Transcribe, exactly and in full, every line from the one including "Task: Click the Expand Stats link" to the end of the listing.

+--

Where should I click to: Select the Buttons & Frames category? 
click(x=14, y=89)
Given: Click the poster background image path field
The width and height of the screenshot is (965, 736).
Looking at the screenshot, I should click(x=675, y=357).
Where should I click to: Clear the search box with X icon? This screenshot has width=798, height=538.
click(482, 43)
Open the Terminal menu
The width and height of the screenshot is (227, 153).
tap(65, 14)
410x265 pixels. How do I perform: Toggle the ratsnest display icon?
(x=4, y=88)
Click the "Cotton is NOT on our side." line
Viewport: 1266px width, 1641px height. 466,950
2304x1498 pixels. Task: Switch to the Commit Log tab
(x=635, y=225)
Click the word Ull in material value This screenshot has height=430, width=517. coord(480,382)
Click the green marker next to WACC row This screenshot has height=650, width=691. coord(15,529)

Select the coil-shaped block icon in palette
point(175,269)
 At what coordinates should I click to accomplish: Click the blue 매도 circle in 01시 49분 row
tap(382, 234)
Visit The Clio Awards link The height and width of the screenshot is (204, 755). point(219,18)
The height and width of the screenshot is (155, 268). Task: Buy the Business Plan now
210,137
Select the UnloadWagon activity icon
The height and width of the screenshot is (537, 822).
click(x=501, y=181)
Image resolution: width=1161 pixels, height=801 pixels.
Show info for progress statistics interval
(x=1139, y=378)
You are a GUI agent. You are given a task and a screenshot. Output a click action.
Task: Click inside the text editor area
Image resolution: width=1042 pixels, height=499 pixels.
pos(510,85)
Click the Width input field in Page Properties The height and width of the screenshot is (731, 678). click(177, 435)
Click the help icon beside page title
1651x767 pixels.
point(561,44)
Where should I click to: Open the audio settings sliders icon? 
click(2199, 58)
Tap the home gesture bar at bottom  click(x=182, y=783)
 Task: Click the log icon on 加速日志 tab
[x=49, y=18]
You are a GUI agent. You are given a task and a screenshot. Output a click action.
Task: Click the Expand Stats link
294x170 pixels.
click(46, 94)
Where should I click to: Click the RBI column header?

+--

REPLY TO THE EXERCISE:
Task: Click the Expand Stats link
294x170 pixels.
click(46, 94)
Where should I click to: Click the RBI column header?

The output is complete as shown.